→ **INSTRUCTIONS TO FOLLOW**: Quote the lines of data that start at the line containing "376x503 pixels. At" and end with the line containing "point(112,272)", including both of those lines. Leave out the pictures.

→ **DATA SECTION**:
----------

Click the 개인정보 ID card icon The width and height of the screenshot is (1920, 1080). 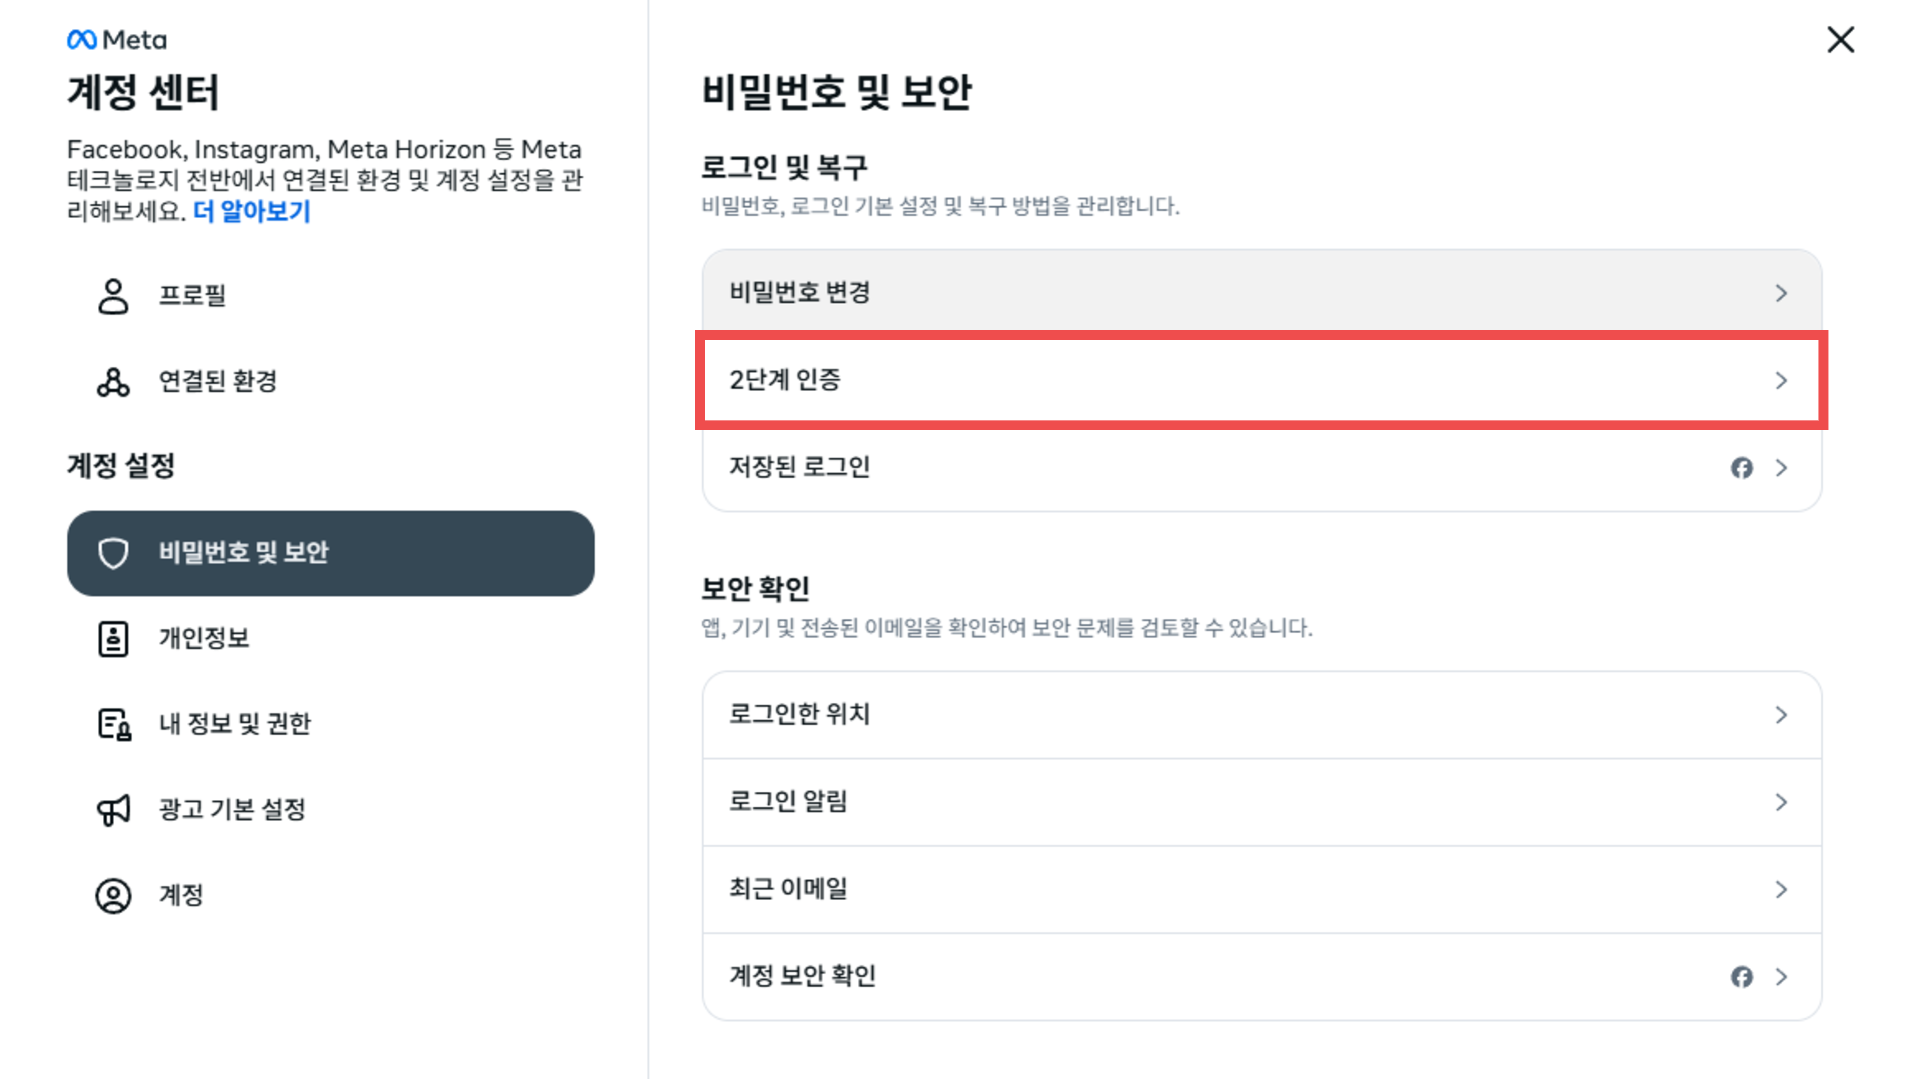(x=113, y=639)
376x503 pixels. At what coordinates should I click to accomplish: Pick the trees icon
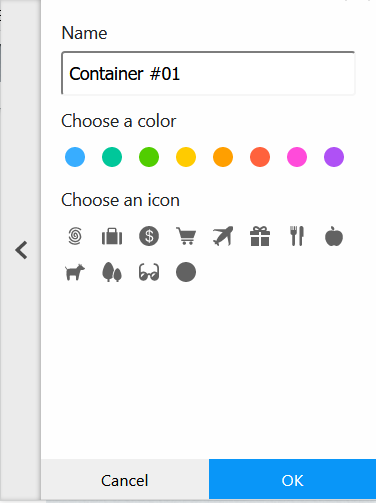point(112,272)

----------

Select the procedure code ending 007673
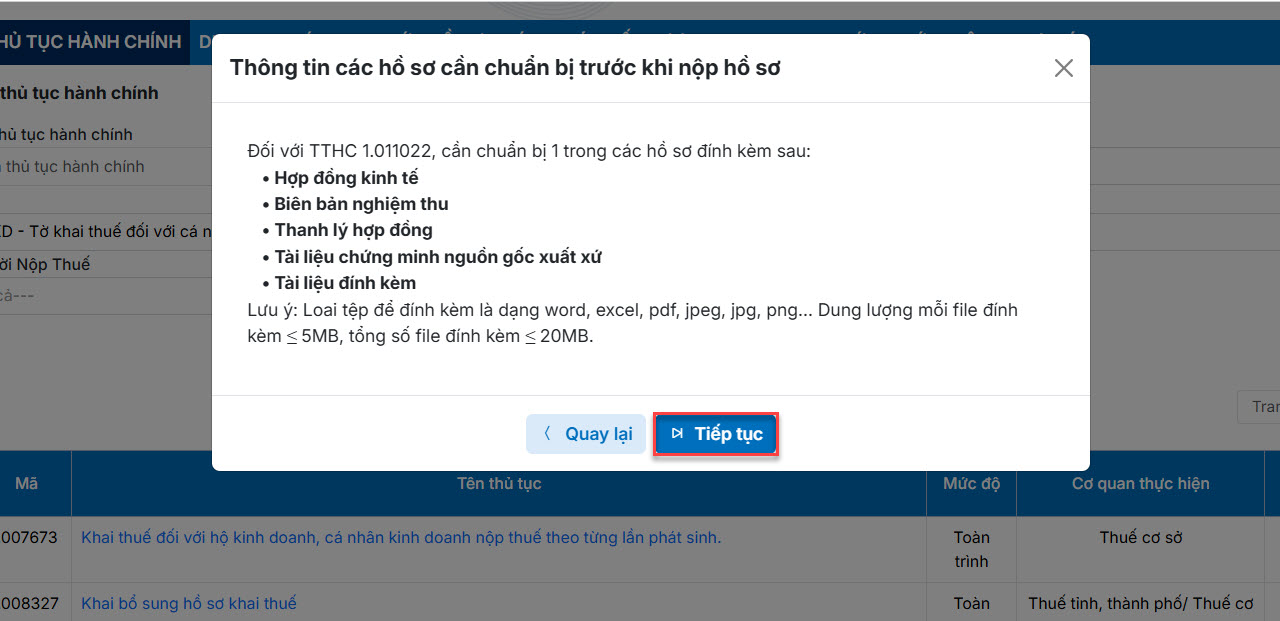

----------

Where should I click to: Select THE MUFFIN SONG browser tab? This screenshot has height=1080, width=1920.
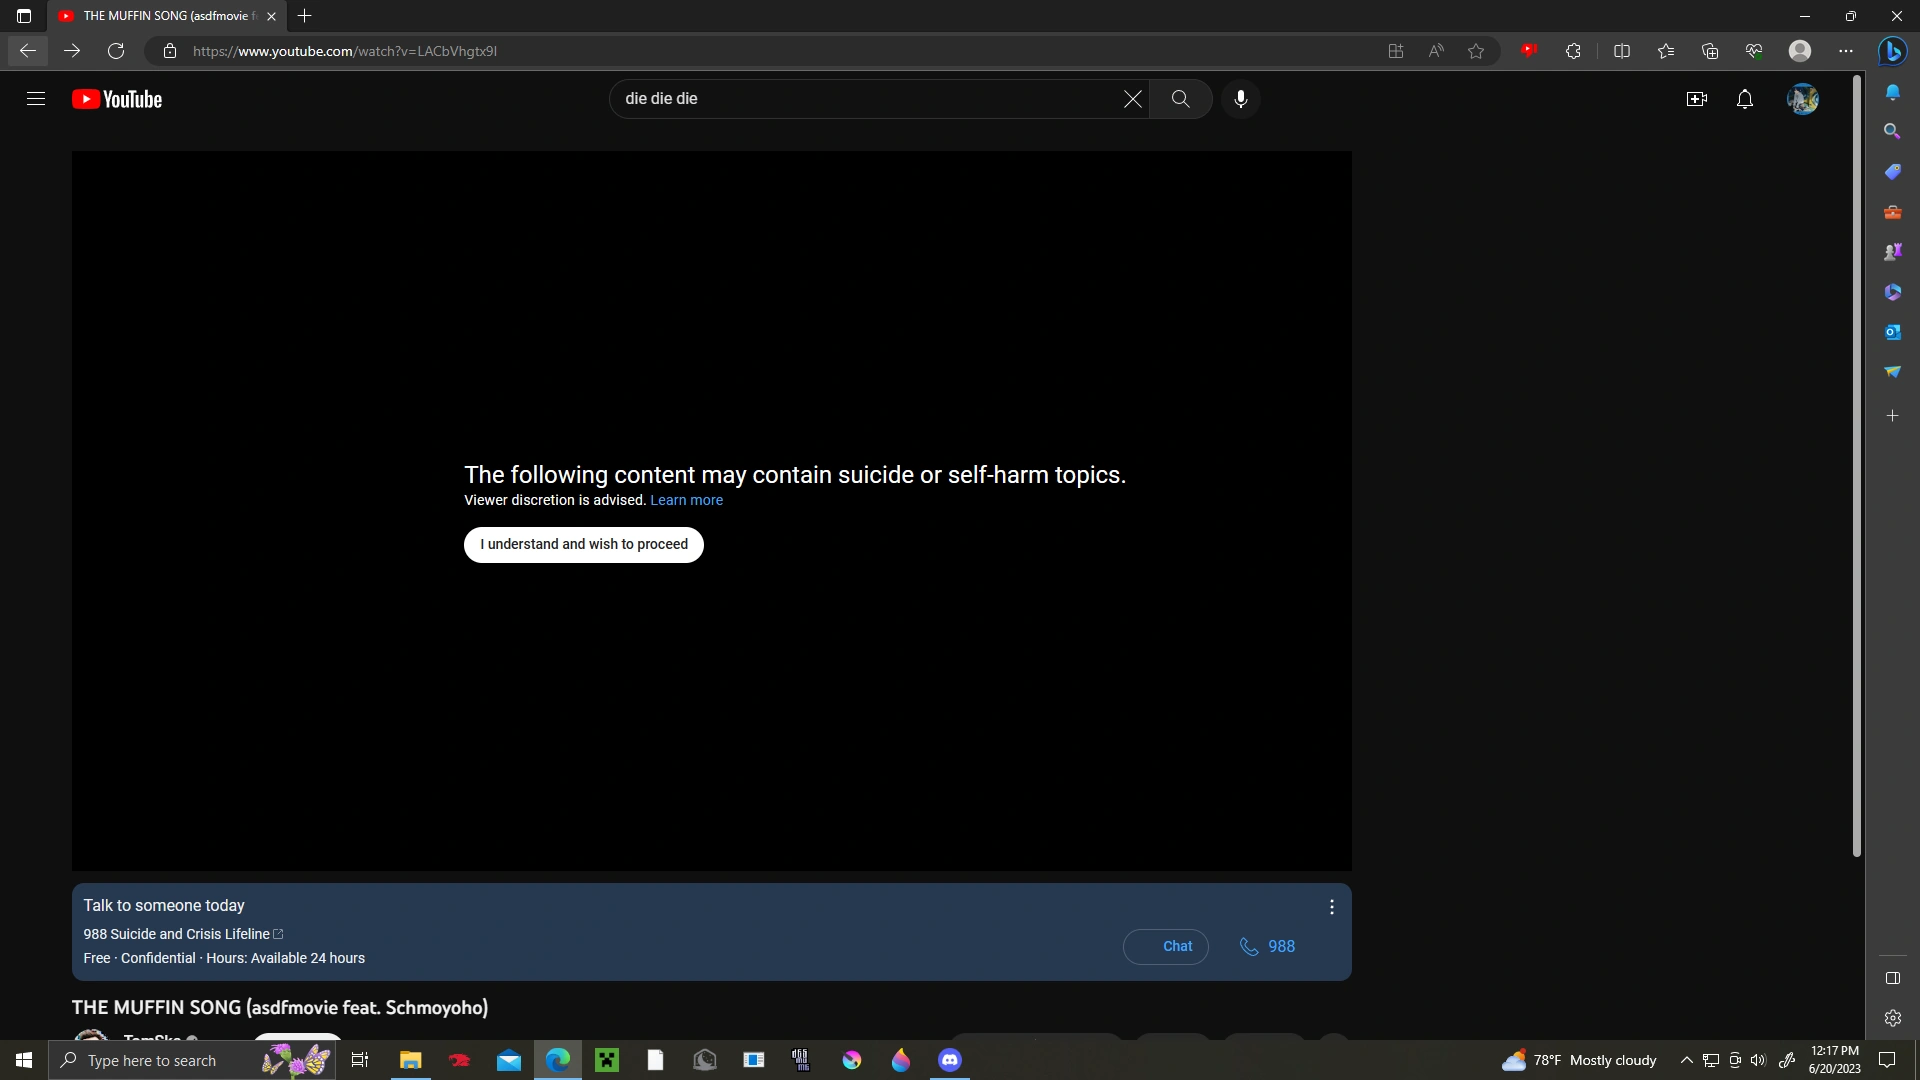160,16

----------

→ **CORRECT RESPONSE**:
376x503 pixels. At what coordinates should I click to accomplish: Pick the trees icon
point(112,272)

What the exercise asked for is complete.